───── Data excerpts

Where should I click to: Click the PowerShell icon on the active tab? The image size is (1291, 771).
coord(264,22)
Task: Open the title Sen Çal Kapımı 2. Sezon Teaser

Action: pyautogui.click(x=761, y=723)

──────────
───── Data excerpts

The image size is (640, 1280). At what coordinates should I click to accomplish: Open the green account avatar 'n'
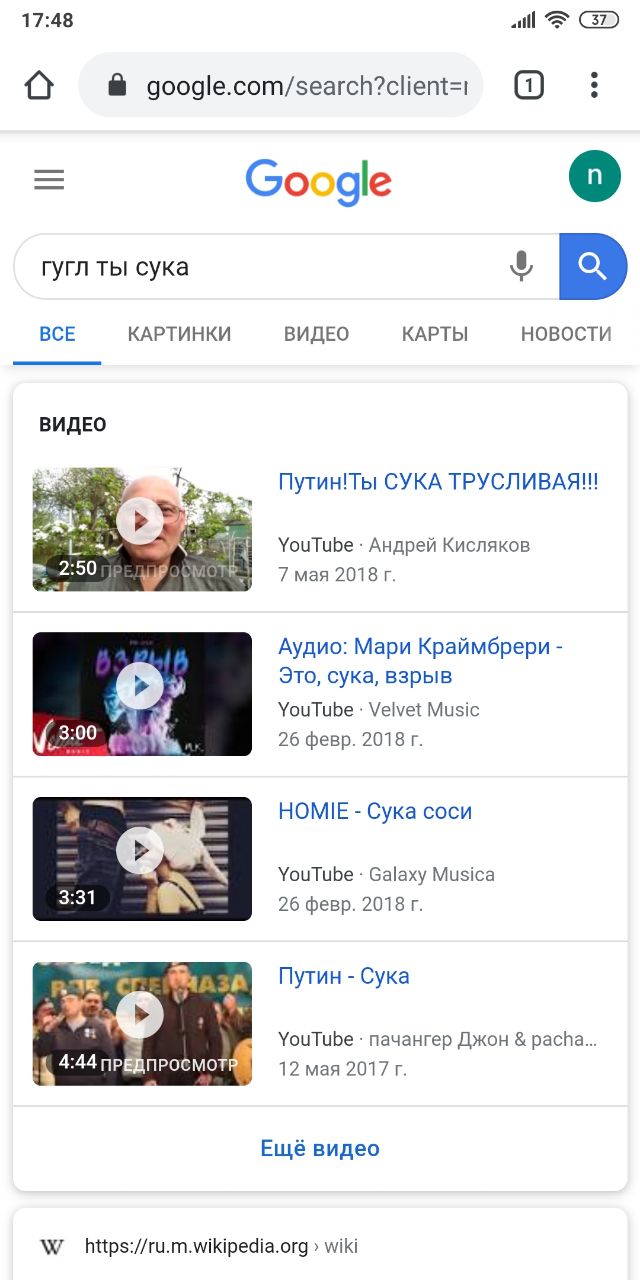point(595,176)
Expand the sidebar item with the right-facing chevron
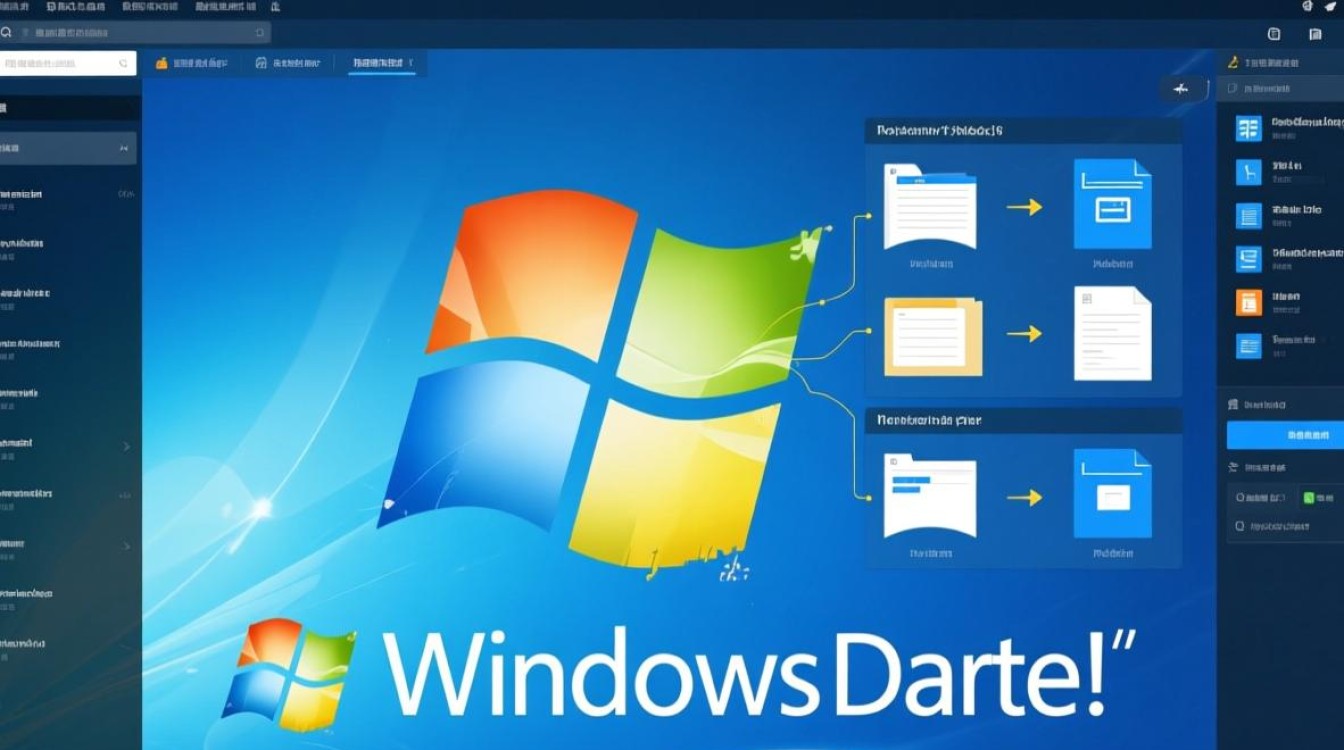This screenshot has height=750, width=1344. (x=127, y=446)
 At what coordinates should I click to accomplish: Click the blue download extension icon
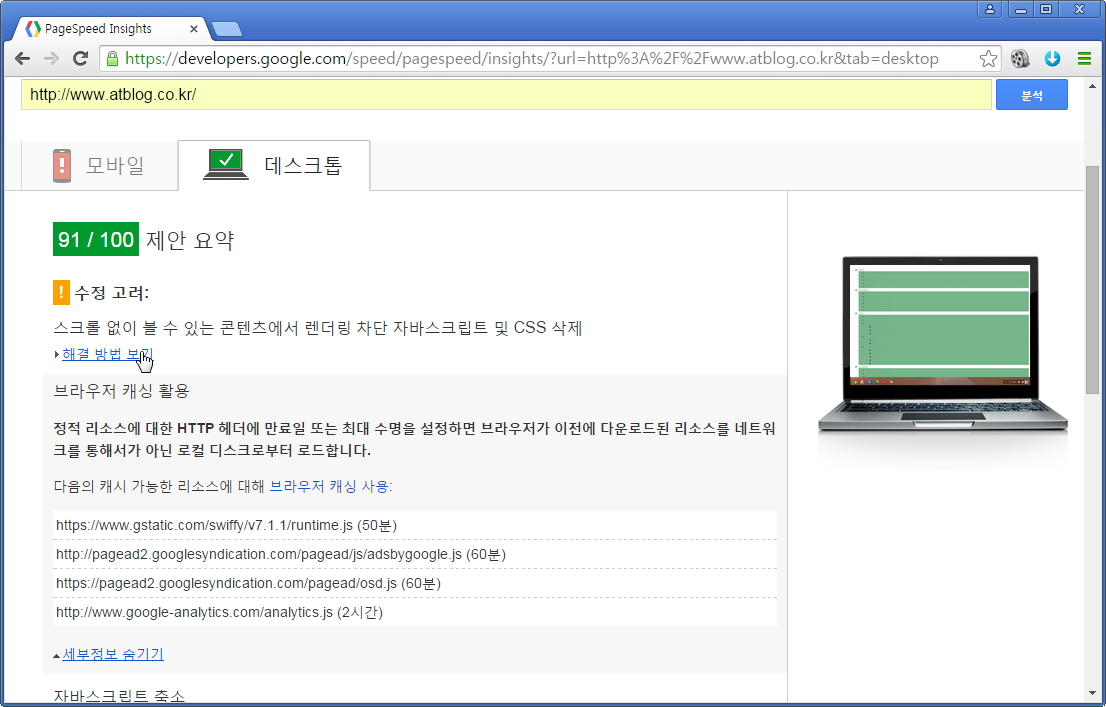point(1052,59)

──────────
───── Data excerpts

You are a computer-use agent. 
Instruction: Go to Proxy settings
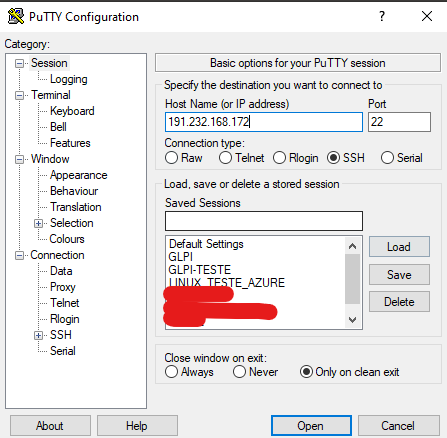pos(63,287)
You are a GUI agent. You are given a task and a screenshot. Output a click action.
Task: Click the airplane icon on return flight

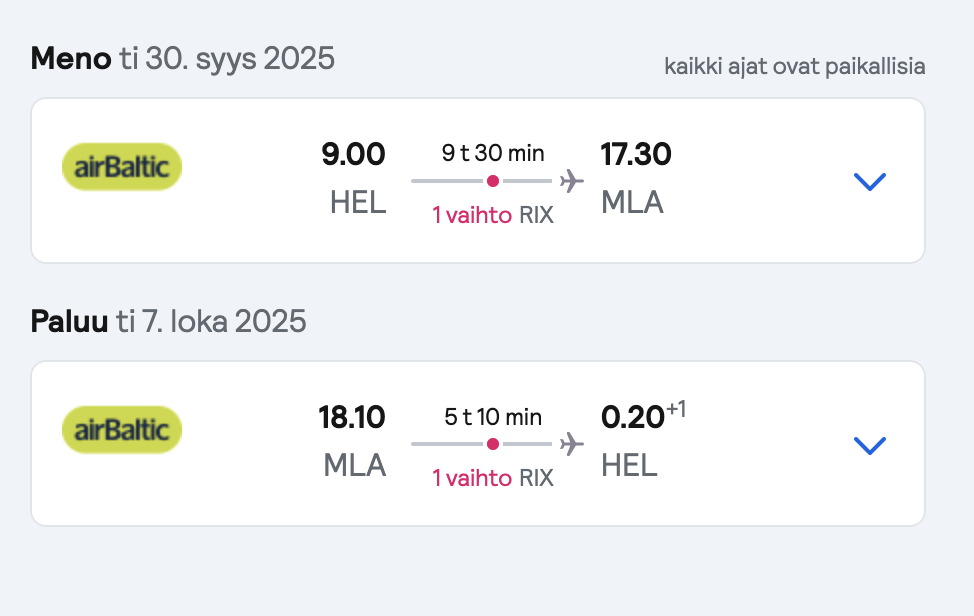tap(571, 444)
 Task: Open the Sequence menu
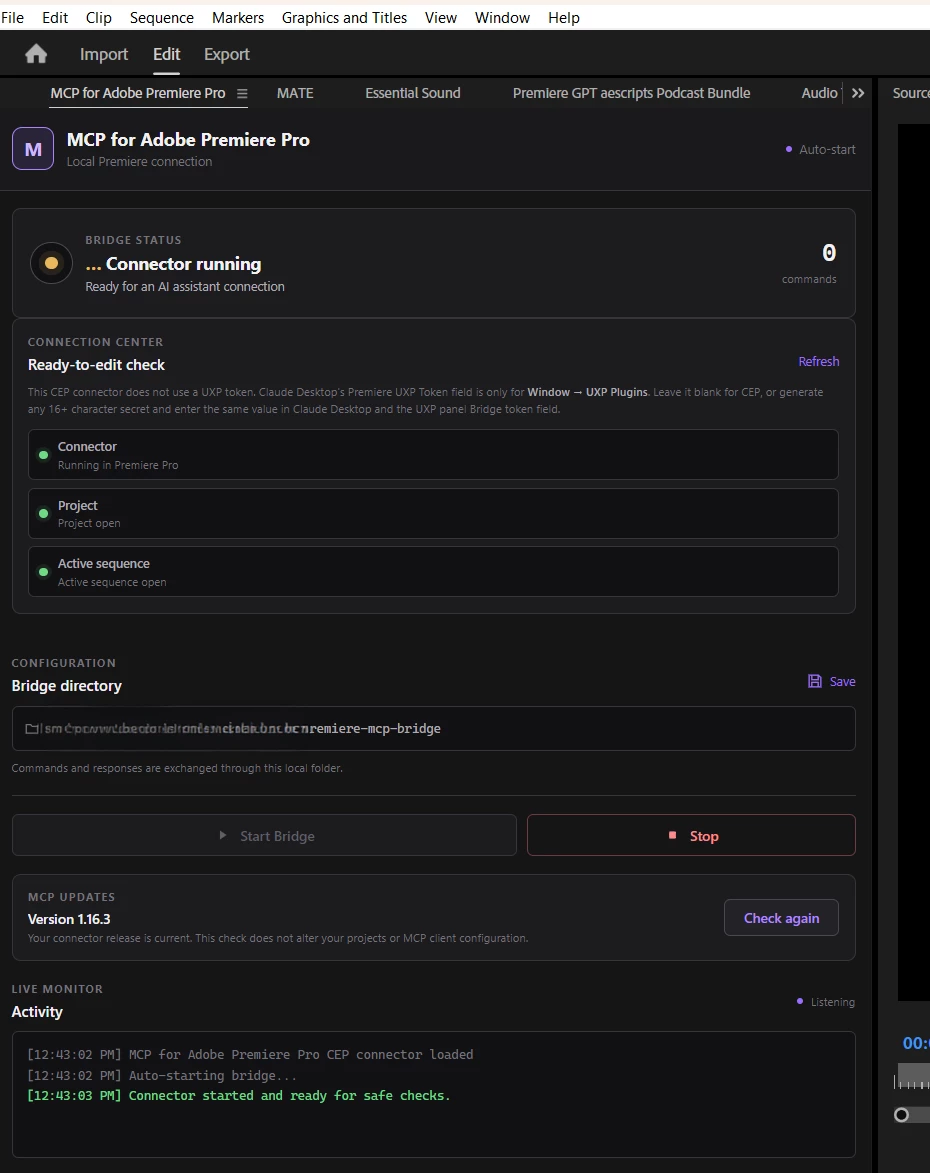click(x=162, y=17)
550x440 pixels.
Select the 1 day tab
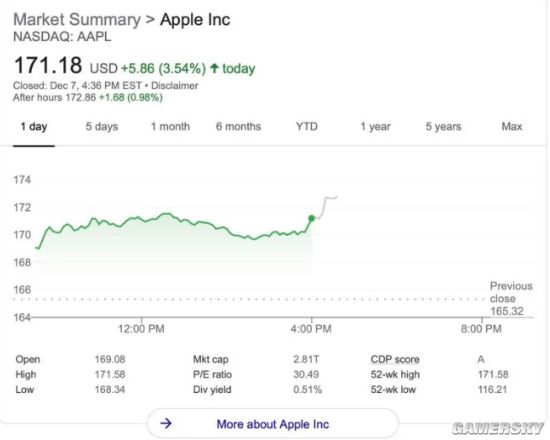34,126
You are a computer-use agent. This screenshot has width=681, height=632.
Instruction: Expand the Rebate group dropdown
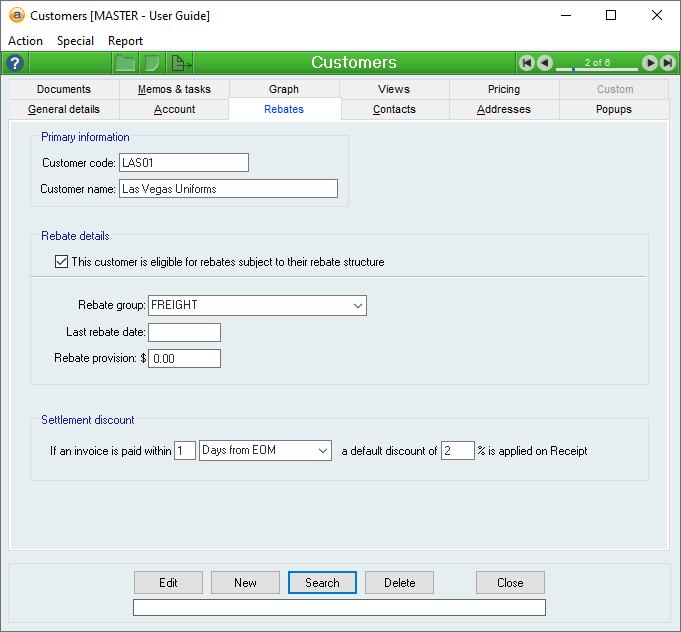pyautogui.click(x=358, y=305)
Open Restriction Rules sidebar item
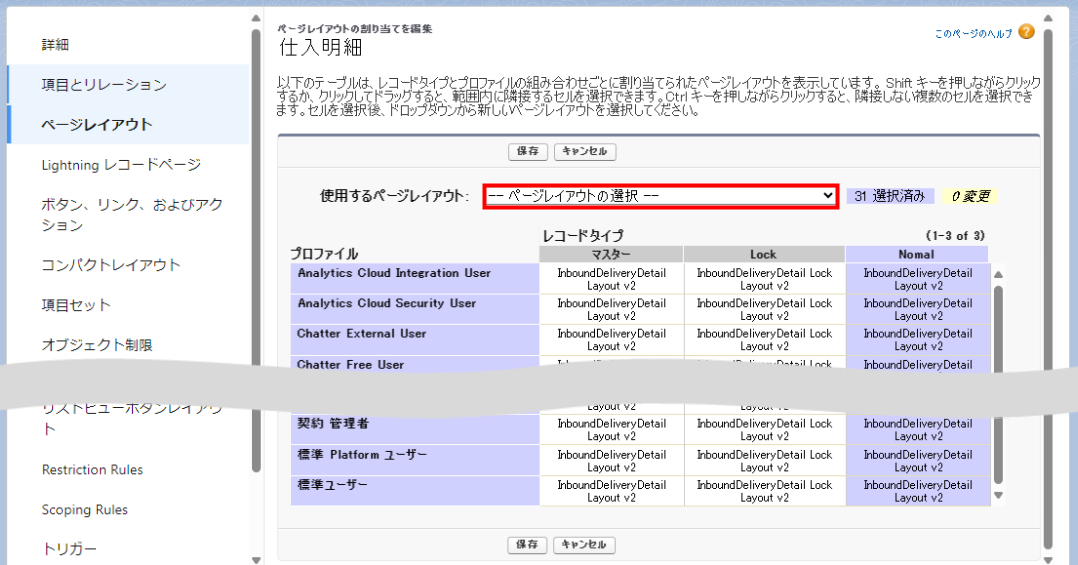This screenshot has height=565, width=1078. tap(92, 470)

──────────

Your task:
In the listing above, how many lines include the string "computer"? Reply with the number alone.

Written answer:
2